Russian president blames violence in Ingushetia on domestic problems

Russia's president acknowledged Wednesday that growing violence in the impoverished southern republic of Ingushetia is rooted in unresolved domestic problems such as corruption and poverty.

The statement was an admission of the deep and ominous troubles tearing at the Caucasus, and a departure for an administration that has generally preferred to downplay the violence in its restive southern republics or, when pressed, to blame foreign meddling for the bloodshed.

"You talked about the influence of a number of factors, including international ones such as funding of terrorists, religious extremism. These external factors do exist," President Dmitry Medvedev said during a meeting with security officials. "But the main cause is inside the country, however sad it sounds."

Socioeconomic problems are driving the violence, Medvedev said, according to Interfax news service, including "unemployment, clans who could not care less about people . . . as well as corruption, which has really become very widespread among law enforcement authorities."

Months of brazen daylight attacks on government facilities and midnight disappearances at the hands of security officers came to a dramatic peak Monday, when a suicide bomber rammed a truck packed with explosives into the police headquarters in Ingushetia's main city, killing 25 people and injuring more than 100.

Medvedev has responded with evident anger. He immediately fired Ingushetia's interior minister and has denounced the failure to stop the attack. On Monday, he said that failure to protect police officers will result in dismissal at all levels.

Records taken from a dataset:
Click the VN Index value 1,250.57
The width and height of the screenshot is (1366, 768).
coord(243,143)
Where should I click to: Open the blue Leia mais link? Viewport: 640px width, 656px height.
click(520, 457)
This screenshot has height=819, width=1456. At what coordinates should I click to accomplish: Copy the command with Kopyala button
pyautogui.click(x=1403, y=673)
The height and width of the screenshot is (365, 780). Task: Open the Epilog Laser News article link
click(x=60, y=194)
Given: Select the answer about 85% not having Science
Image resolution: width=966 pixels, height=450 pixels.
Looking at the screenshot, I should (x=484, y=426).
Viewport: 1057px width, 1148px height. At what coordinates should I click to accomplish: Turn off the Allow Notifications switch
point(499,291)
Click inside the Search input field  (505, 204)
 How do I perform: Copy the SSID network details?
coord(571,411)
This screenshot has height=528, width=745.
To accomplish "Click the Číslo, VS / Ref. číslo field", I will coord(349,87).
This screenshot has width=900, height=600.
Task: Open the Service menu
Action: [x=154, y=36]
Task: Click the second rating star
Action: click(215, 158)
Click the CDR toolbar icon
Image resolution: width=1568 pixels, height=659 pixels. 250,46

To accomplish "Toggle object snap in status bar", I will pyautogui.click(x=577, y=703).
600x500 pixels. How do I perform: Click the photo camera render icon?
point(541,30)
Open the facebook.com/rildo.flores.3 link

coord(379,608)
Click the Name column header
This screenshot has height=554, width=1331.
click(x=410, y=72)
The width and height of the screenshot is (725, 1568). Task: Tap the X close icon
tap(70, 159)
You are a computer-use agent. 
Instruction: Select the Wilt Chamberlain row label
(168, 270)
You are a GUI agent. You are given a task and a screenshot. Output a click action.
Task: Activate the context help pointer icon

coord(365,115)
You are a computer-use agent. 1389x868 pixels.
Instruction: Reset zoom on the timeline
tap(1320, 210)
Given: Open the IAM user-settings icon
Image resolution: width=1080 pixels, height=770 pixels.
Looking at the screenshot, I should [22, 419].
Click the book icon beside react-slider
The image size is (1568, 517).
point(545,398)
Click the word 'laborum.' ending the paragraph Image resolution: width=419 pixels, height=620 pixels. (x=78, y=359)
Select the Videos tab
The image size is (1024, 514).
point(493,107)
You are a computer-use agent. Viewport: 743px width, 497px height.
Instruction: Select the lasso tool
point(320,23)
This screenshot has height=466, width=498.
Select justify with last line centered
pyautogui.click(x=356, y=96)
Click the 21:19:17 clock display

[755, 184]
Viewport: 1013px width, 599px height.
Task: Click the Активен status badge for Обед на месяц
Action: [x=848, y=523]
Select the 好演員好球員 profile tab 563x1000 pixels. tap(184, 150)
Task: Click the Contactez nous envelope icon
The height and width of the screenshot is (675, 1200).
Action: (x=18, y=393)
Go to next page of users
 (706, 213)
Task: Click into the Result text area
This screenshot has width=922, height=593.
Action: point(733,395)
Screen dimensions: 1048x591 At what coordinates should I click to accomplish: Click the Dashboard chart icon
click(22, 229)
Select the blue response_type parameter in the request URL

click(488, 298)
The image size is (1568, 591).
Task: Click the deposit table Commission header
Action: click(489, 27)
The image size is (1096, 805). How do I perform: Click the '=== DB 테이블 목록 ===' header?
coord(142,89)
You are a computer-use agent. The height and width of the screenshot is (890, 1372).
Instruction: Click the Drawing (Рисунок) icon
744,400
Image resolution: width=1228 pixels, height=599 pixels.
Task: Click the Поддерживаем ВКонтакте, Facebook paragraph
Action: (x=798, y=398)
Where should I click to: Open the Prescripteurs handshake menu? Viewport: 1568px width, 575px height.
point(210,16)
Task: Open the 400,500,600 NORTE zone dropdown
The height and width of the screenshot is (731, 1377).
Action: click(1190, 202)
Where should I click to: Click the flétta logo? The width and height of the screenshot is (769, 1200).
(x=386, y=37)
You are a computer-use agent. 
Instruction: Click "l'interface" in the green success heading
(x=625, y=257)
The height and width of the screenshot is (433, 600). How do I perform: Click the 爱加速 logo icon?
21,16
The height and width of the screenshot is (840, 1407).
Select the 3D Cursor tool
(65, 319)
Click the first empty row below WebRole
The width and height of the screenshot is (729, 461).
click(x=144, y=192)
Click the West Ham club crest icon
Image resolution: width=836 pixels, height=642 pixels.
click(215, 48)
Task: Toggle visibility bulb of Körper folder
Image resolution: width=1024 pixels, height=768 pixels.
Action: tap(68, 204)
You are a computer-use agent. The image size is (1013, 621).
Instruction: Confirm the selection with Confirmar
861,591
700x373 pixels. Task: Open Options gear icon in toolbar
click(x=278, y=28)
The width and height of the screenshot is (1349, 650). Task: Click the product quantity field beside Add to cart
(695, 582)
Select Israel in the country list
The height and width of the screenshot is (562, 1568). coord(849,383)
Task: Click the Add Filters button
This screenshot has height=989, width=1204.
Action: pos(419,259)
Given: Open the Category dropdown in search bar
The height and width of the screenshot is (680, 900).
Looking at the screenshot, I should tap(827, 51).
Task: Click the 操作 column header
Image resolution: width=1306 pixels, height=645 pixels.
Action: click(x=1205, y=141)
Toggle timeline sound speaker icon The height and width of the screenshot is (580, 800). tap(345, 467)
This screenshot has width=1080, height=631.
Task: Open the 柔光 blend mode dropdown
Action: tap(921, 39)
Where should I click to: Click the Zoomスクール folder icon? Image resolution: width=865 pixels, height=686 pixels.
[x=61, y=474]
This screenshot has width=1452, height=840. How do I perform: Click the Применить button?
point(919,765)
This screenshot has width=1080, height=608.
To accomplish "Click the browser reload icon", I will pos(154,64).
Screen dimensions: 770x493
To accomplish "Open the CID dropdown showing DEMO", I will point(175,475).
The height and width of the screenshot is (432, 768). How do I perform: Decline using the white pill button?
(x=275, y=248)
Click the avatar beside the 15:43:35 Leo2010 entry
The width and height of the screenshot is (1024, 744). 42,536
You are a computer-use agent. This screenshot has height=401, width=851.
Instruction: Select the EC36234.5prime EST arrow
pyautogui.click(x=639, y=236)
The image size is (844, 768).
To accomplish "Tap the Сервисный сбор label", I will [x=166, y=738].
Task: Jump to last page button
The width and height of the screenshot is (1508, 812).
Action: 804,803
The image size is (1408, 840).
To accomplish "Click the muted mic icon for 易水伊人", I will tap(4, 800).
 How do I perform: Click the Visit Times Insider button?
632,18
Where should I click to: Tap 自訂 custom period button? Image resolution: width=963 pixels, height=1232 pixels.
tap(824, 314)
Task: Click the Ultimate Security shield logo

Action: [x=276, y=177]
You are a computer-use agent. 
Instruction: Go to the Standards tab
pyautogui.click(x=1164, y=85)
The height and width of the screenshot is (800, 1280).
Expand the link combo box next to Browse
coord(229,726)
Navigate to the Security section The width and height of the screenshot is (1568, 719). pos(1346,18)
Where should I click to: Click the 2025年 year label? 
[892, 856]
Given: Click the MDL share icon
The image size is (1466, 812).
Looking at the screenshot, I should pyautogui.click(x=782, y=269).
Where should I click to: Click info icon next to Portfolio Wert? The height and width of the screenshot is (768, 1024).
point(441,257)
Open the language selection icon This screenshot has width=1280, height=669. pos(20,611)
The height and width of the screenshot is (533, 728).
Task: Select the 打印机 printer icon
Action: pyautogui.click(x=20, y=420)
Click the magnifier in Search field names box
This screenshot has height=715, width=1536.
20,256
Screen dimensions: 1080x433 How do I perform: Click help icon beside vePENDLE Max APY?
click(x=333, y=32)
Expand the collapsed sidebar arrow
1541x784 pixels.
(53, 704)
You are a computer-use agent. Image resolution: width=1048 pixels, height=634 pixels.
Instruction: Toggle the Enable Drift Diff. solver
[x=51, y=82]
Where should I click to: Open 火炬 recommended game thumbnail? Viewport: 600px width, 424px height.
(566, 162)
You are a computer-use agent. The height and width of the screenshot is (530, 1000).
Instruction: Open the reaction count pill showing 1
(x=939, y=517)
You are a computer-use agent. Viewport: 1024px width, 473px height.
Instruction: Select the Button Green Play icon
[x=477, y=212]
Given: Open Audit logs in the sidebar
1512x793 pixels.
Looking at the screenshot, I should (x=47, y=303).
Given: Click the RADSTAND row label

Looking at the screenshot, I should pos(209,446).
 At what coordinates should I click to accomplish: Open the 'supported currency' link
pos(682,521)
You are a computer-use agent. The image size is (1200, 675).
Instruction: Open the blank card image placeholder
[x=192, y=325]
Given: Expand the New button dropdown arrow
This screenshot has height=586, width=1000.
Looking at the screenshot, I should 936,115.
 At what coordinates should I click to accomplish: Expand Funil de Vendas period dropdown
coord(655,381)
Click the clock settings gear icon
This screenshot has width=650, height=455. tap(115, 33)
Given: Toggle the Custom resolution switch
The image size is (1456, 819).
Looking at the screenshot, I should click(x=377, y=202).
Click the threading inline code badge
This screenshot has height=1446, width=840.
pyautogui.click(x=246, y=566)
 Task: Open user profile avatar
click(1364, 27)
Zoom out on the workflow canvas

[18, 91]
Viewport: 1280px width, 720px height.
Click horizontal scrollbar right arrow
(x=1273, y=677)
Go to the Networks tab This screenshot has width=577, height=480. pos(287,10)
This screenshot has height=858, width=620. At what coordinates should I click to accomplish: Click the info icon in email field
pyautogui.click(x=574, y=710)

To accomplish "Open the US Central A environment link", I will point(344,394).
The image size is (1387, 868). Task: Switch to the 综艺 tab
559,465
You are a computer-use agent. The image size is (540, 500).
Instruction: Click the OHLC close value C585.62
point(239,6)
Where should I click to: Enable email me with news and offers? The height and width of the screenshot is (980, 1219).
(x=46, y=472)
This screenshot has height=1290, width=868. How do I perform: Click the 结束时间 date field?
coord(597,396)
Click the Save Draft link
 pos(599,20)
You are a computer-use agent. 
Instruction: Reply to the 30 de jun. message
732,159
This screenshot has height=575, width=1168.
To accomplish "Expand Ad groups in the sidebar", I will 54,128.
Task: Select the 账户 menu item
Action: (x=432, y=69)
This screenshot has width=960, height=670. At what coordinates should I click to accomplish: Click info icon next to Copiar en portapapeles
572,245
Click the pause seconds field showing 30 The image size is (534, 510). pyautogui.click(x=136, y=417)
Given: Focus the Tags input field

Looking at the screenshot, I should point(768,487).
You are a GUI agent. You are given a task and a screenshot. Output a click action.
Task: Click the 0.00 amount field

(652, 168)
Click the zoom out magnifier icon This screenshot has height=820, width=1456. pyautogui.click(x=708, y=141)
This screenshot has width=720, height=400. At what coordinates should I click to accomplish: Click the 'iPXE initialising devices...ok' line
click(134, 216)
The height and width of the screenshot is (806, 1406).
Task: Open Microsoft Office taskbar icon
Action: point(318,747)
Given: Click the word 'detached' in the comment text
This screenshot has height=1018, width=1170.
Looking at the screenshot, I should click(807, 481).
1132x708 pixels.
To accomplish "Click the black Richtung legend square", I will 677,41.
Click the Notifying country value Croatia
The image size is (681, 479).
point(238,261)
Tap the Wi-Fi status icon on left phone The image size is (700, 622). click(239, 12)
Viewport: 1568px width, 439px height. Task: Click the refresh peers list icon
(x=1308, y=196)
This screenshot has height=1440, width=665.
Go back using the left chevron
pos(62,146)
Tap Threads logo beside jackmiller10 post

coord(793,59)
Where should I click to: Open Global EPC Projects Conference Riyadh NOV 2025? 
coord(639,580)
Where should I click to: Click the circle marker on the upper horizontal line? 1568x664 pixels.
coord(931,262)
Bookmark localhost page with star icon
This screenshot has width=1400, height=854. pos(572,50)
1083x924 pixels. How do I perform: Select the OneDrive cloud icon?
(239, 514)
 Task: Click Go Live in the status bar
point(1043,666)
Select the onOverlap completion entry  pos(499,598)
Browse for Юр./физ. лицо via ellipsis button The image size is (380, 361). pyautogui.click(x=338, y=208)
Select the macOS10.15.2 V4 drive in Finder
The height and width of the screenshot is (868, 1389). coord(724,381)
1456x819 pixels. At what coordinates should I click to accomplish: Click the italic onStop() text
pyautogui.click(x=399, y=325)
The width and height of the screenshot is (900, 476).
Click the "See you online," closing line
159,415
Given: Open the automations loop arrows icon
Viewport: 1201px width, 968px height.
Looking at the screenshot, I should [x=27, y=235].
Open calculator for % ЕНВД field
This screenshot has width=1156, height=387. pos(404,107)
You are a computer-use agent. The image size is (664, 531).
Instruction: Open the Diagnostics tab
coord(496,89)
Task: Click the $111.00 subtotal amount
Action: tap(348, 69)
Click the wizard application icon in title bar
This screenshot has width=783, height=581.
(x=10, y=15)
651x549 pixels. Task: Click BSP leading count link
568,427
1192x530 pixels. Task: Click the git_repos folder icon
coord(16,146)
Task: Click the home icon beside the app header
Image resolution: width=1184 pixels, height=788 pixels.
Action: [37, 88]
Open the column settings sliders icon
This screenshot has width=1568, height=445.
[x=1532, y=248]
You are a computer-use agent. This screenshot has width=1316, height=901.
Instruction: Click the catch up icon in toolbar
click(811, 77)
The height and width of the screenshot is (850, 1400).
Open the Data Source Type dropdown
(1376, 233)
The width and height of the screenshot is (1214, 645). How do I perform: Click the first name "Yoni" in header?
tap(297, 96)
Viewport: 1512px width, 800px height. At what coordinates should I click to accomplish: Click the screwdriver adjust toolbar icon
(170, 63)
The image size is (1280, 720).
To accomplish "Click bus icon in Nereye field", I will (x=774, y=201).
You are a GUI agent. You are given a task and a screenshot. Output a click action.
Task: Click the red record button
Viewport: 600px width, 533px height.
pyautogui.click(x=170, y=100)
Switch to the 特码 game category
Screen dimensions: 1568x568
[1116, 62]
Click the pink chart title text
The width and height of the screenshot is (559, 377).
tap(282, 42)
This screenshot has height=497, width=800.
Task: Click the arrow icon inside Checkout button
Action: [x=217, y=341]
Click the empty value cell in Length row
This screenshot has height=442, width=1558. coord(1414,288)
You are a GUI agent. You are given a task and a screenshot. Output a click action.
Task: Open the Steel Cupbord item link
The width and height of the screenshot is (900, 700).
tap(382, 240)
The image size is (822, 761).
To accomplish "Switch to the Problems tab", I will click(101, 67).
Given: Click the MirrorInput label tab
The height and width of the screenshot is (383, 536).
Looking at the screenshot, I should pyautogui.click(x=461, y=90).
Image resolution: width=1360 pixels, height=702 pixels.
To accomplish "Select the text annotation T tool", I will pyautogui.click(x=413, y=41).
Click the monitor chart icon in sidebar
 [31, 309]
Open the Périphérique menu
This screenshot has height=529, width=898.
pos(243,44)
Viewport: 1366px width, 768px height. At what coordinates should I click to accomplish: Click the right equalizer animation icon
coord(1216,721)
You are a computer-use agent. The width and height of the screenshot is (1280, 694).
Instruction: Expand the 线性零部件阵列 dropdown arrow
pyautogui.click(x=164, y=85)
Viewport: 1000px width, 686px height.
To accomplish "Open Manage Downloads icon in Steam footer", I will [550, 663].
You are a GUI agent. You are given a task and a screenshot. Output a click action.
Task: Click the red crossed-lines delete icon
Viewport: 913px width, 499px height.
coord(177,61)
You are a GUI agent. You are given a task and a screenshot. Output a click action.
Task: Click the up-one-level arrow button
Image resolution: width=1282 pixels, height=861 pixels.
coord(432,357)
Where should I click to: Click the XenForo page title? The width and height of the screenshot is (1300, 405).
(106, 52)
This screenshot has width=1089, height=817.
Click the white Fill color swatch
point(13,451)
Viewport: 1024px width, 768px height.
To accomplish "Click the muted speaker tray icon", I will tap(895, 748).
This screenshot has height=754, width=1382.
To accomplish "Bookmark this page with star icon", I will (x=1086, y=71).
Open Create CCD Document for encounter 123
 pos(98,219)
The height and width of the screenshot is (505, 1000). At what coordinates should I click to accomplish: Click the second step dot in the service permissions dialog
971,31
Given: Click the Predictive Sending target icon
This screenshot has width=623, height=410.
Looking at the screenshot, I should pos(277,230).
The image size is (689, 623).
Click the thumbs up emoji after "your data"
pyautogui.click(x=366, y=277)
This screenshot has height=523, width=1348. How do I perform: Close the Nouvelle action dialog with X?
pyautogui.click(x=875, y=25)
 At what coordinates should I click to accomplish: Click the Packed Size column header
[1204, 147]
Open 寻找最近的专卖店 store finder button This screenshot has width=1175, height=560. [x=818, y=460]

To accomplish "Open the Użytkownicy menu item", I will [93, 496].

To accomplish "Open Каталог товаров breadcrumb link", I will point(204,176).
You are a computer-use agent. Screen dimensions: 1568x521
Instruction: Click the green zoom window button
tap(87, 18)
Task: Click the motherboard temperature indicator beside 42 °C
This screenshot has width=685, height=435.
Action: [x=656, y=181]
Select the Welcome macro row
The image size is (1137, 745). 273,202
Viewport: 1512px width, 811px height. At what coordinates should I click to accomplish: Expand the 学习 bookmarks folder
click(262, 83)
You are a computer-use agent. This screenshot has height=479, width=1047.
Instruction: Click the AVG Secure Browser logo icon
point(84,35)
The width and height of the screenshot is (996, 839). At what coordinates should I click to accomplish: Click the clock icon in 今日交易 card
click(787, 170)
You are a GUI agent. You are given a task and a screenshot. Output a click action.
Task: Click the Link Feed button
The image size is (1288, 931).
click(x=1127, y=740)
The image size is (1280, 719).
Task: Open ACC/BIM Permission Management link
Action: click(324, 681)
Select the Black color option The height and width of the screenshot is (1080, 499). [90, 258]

WORK ORDER 1: In the article on violence in Ingushetia, how many people were killed when the suicide bomber drove the truck into the police headquarters?
WORK ORDER 2: Render this sentence from the article on violence in Ingushetia in Spanish: "He immediately fired Ingushetia's interior minister and has denounced the failure to stop the attack."

TASK RESULT 1: 25 people were killed.

TASK RESULT 2: Destituyó de inmediato al ministro del Interior de Ingushetia y ha denunciado el fracaso en detener el ataque.